Formal discussant of the BRCAAway trial, Kim N. Chi, MD, of the British Columbia Cancer–Vancouver Center, University of British Columbia, Canada, said this study supports the use of PARP inhibitors in patients with metastatic castration-resistant prostate cancer and homologous recombination–repair alterations. “In fact,” he reminded listeners, “this is now the standard of care.”

Kim N. Chi, MD

Dr. Chi continued: “There are lingering questions, including whether combination treatment is better than sequential treatment, the increased cost of combination treatment, and the fact that sequential treatment could result in a loss of opportunity [to get the most powerful treatment] upfront. The crossover data support combination therapy.”

“There are several limitations of the study,” he added. “It is a horse race trial, with few patients. The study population is heavily weighted toward patients with BRCA2, and crossover treatment is only additive. This trial was not designed to compare combination therapy vs sequential therapy,” Dr. Chi stated. “Many patients have aggressive disease and won’t go on to get sequential therapy.”

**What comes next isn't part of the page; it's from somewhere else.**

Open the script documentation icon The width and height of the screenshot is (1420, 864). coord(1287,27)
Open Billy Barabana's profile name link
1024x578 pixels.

“This study supports an upfront combination, as in the real world only a few patients with aggressive disease get to have one or two lines of therapy. In clinical practice, give the best treatment upfront,” he told listeners. Dr. Chi added that clinical trials should be designed so “the control arm represents best practice.”

DISCLOSURE: Dr. Chi has received honoraria from Amgen, Astellas Pharma, AstraZeneca, Bayer, Bristol Myers Squibb, Janssen, Merck, Novartis, Pfizer, POINT Biopharma, and Roche; has served as a consultant or advisor to Amgen, Astellas Pharma, AstraZeneca, Bayer, Janssen, Merck, POINT Biopharma, and Roche; and has received institutional research funding from Astellas Pharma, AstraZeneca, Bayer, Bristol Myers Squibb, ESSA Pharma, Janssen, Merck, Novartis, Pfizer, Roche, and Sanofi.